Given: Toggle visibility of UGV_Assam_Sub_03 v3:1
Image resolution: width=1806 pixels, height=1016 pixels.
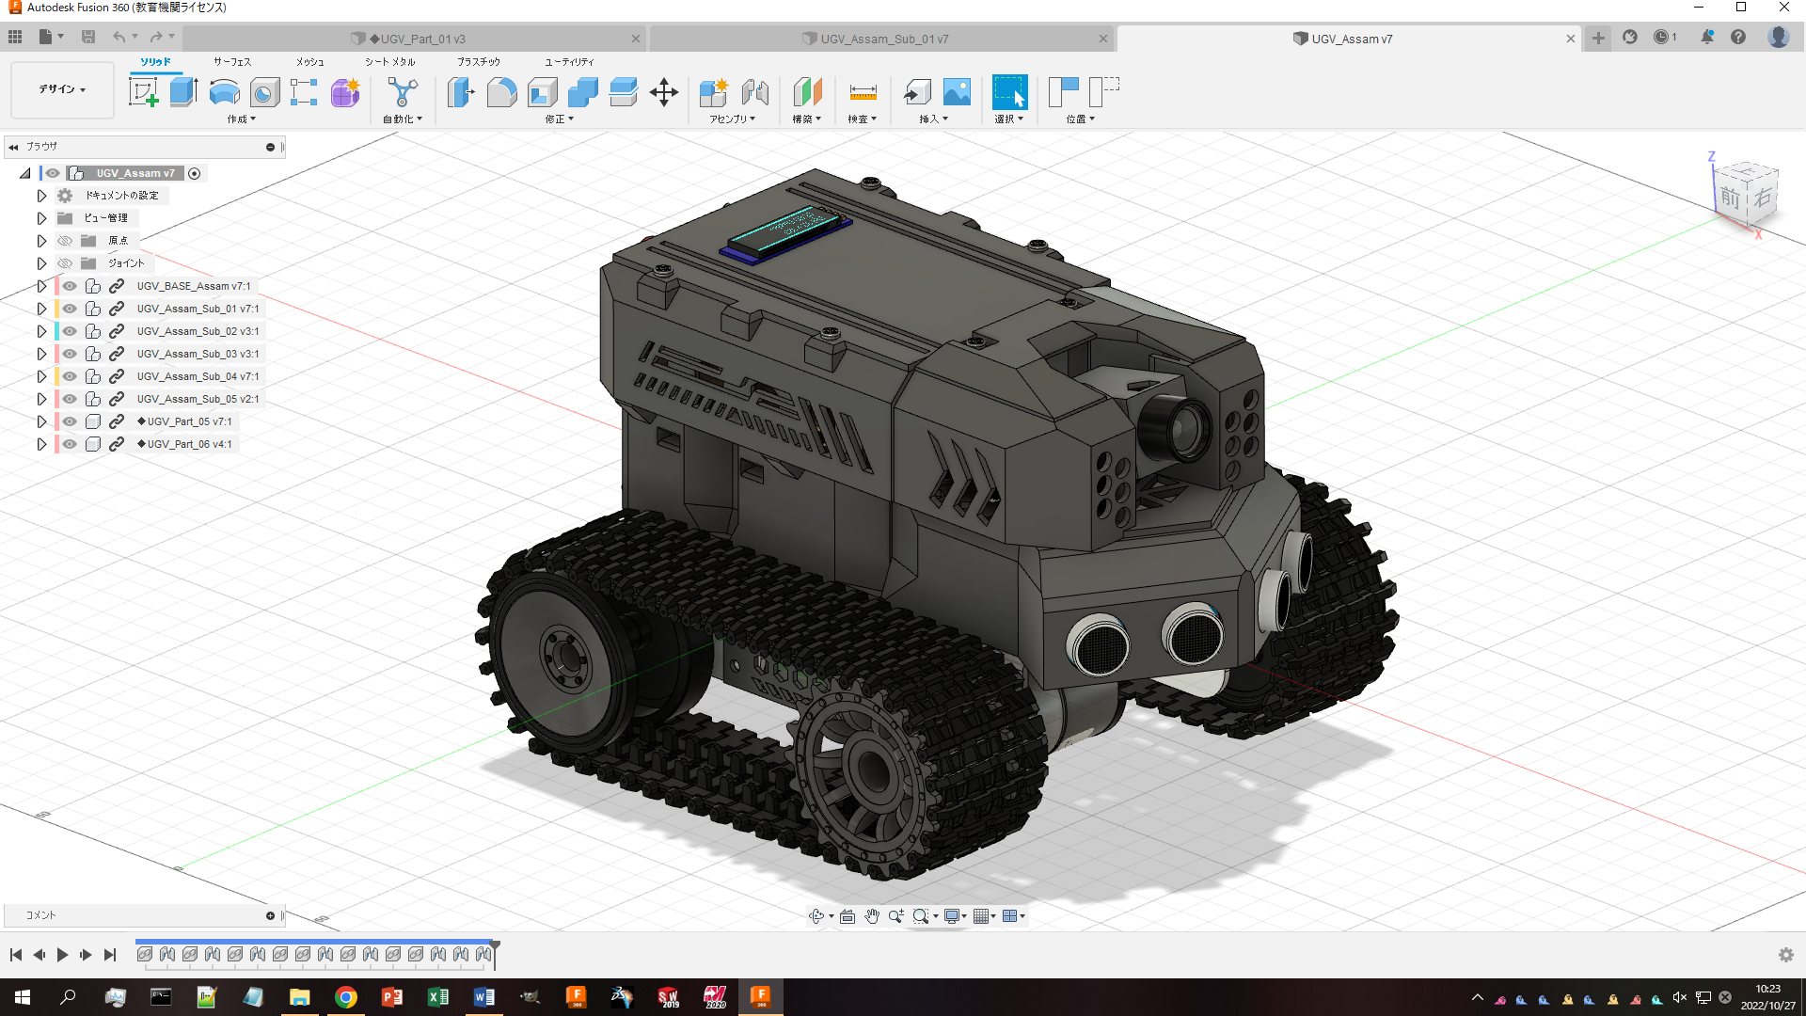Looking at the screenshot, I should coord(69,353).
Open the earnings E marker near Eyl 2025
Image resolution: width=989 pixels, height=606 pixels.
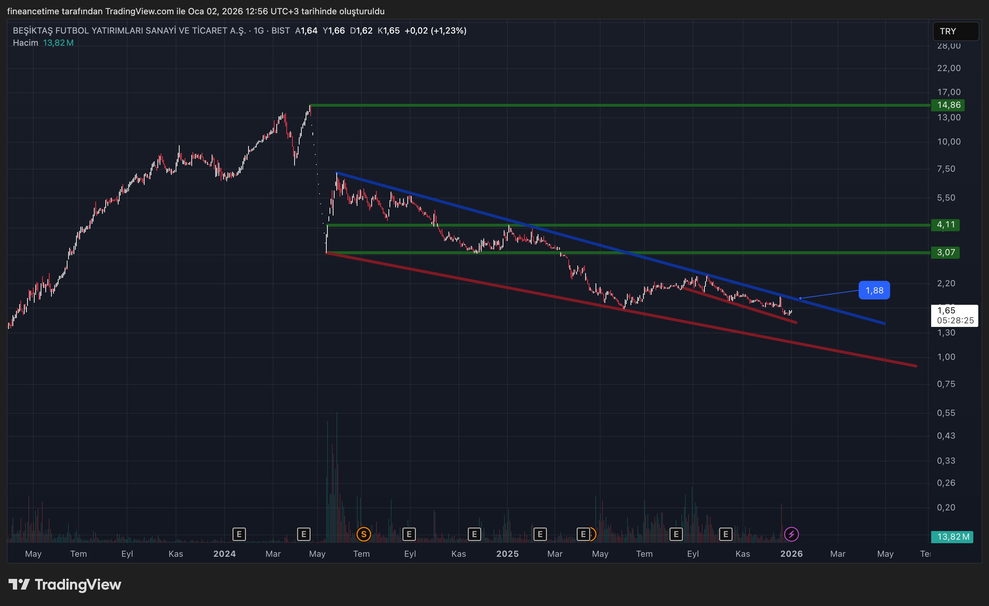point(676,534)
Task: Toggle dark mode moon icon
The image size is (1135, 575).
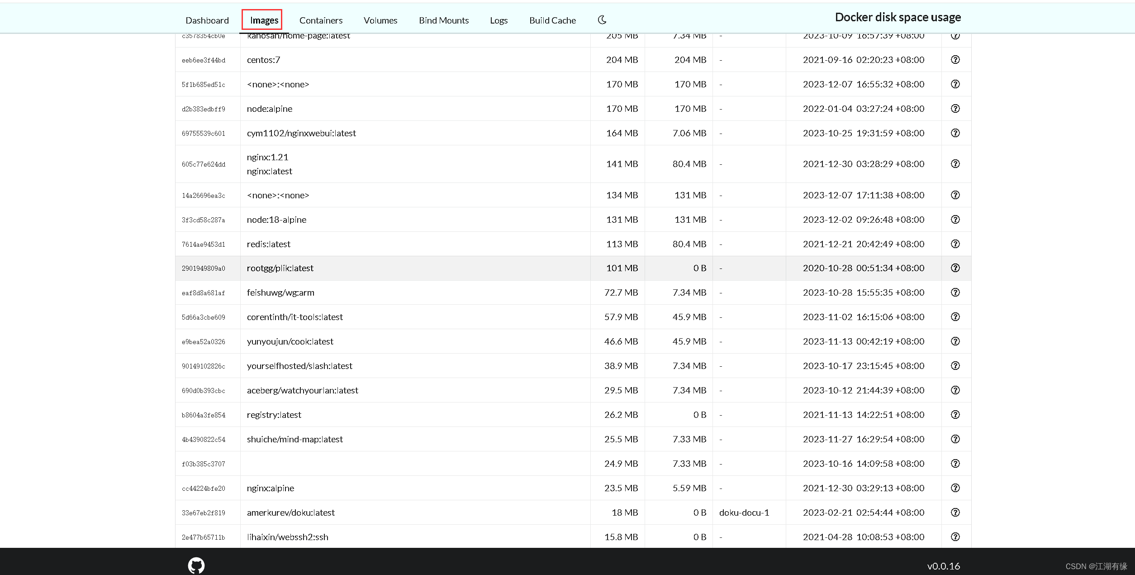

____

• YOUR GOAL
Anywhere the listing shows the word "Toggle", copy the full line.

• WRITTEN RESPONSE
Given: Toggle visibility of UGV_Assam_Sub_03 v3:1
Task: Toggle dark mode moon icon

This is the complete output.